WRITTEN TASK
Please write out the stretch of lines from the one containing "Click the settings gear icon" through the end of the records, leaving the pictures out of your answer.

Records from a data source
━━━━━━━━━━
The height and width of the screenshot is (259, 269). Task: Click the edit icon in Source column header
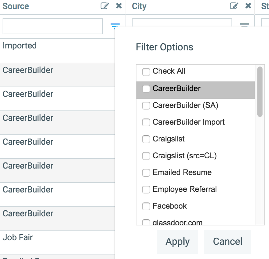pos(105,6)
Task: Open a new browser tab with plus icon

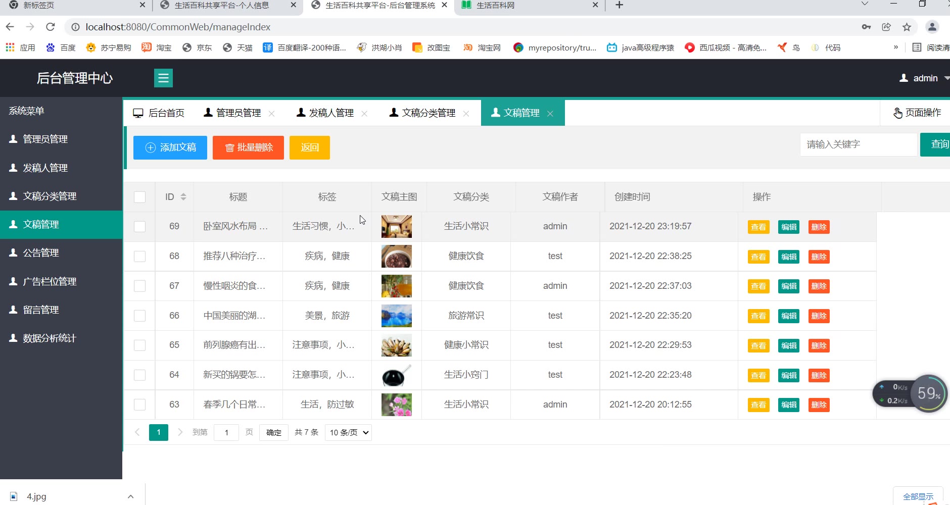Action: [x=619, y=5]
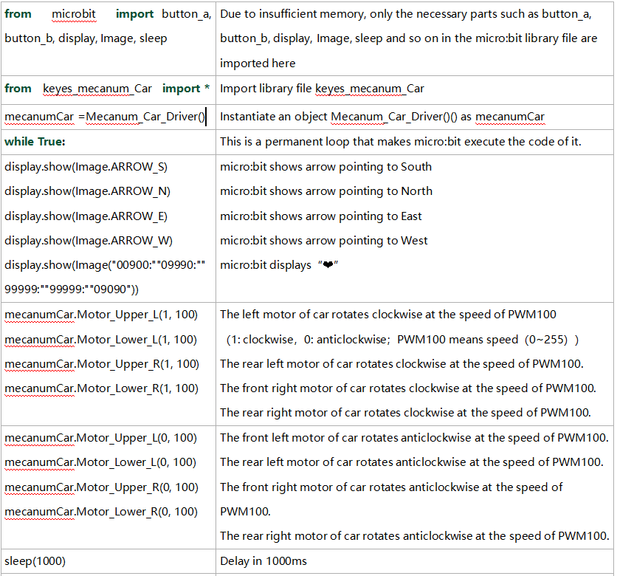Click the heart symbol in the description

coord(328,265)
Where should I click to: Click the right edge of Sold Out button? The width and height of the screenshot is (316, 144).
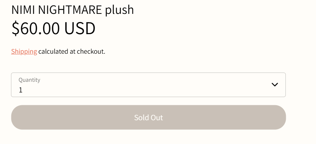pyautogui.click(x=279, y=117)
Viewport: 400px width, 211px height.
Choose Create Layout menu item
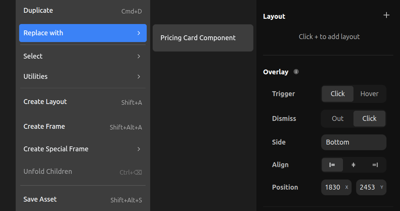(83, 102)
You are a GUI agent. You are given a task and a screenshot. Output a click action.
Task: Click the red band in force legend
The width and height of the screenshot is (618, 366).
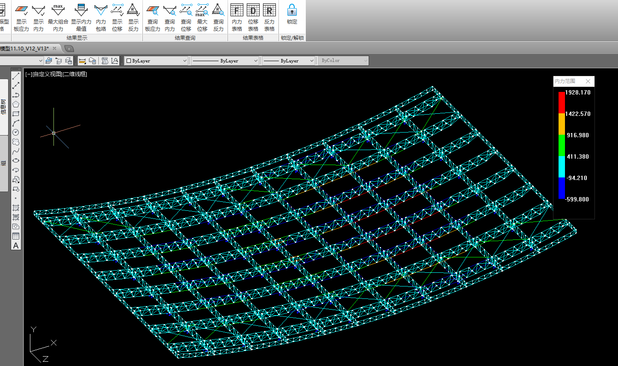pyautogui.click(x=562, y=103)
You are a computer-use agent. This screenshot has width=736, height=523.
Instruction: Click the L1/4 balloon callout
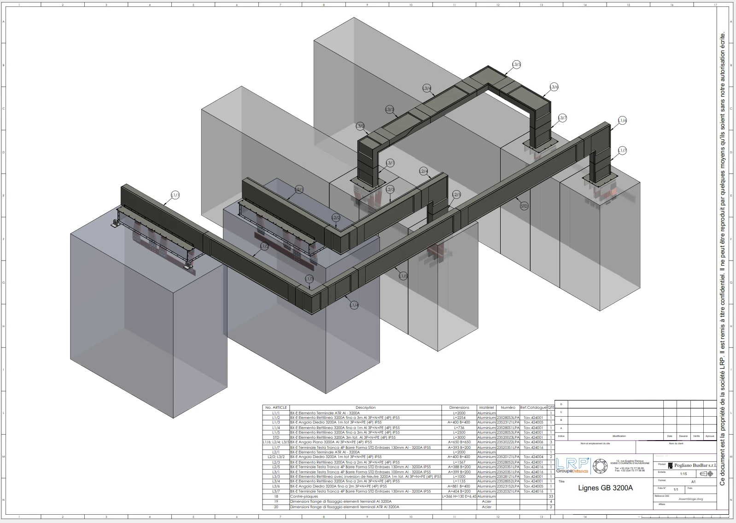[x=354, y=305]
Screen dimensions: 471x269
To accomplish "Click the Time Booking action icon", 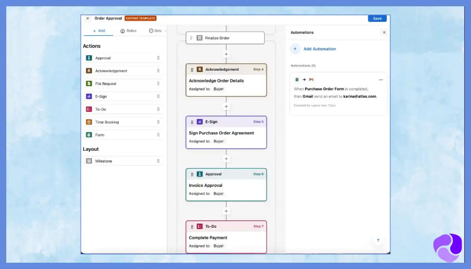I will click(88, 122).
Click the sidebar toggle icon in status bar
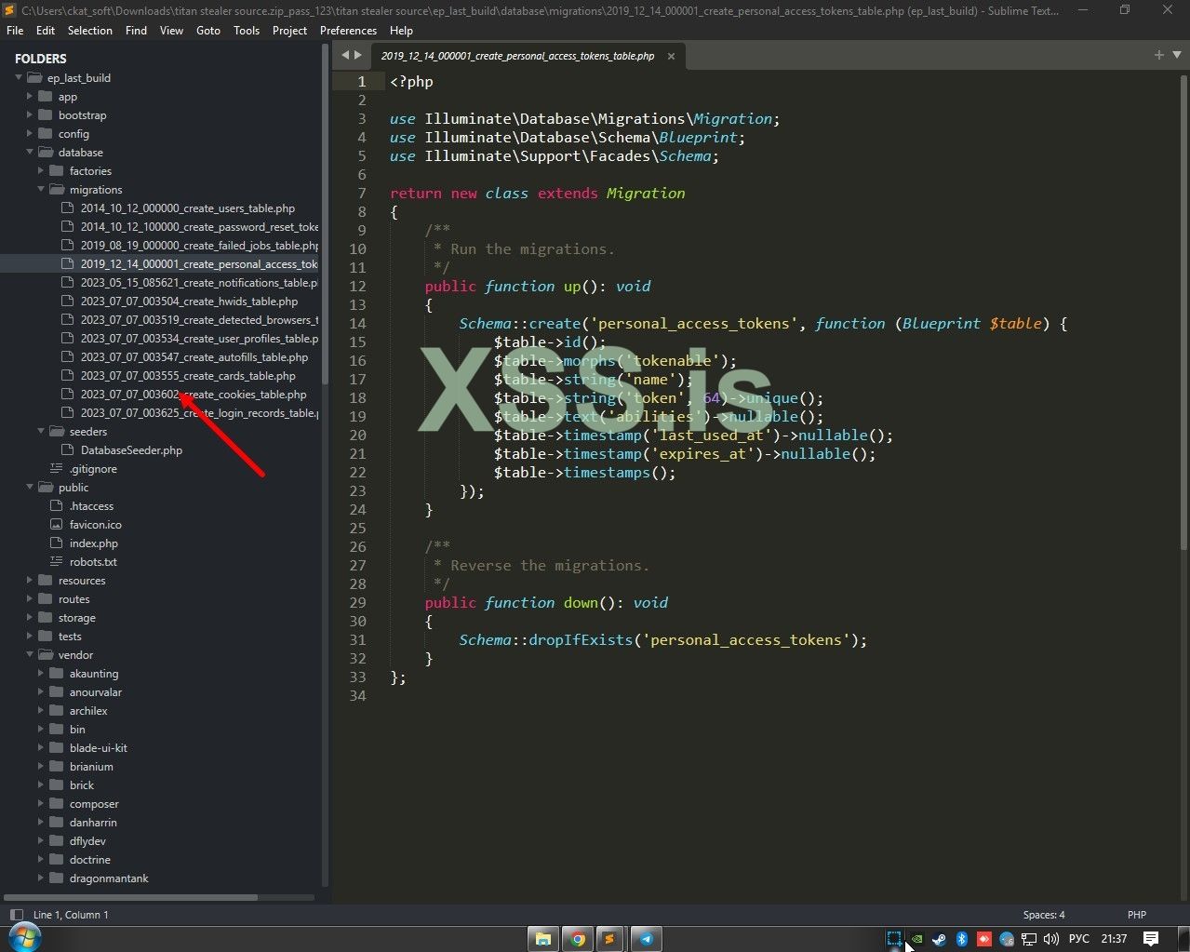 pos(16,915)
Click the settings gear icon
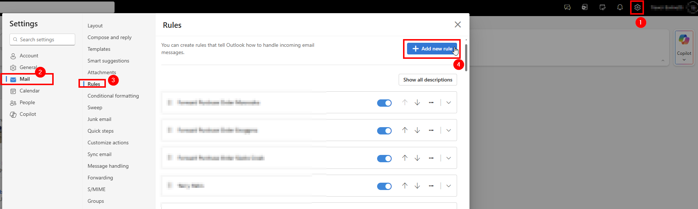Screen dimensions: 698x209 click(x=637, y=7)
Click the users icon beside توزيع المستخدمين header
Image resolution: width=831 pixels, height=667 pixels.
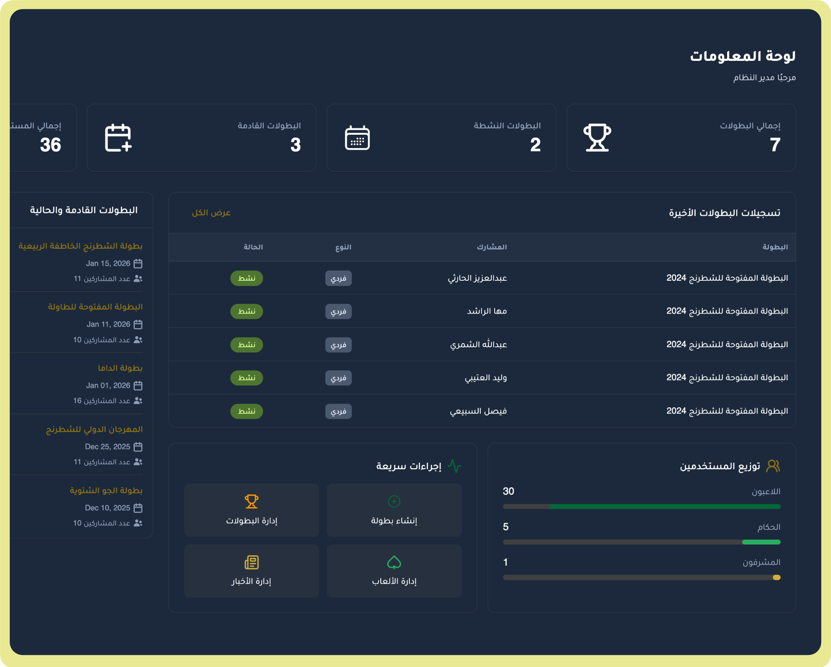point(773,466)
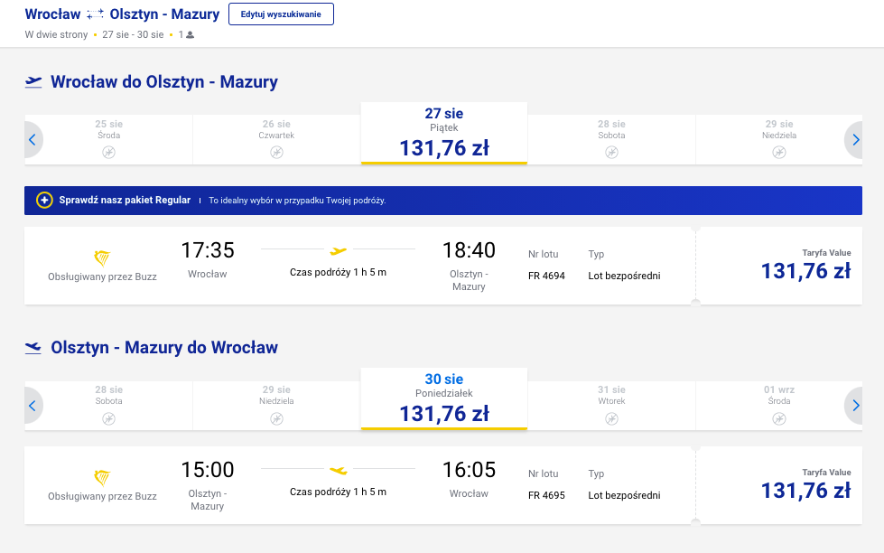Show earlier outbound dates with left arrow
The height and width of the screenshot is (553, 884).
pos(33,139)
━━━━━━━━━━
WORKED ANSWER
Click the settings gear icon
Screen dimensions: 698x209 click(x=637, y=7)
Click the users icon beside توزيع المستخدمين header
Image resolution: width=831 pixels, height=667 pixels.
point(773,466)
Show earlier outbound dates with left arrow
The height and width of the screenshot is (553, 884).
pos(33,139)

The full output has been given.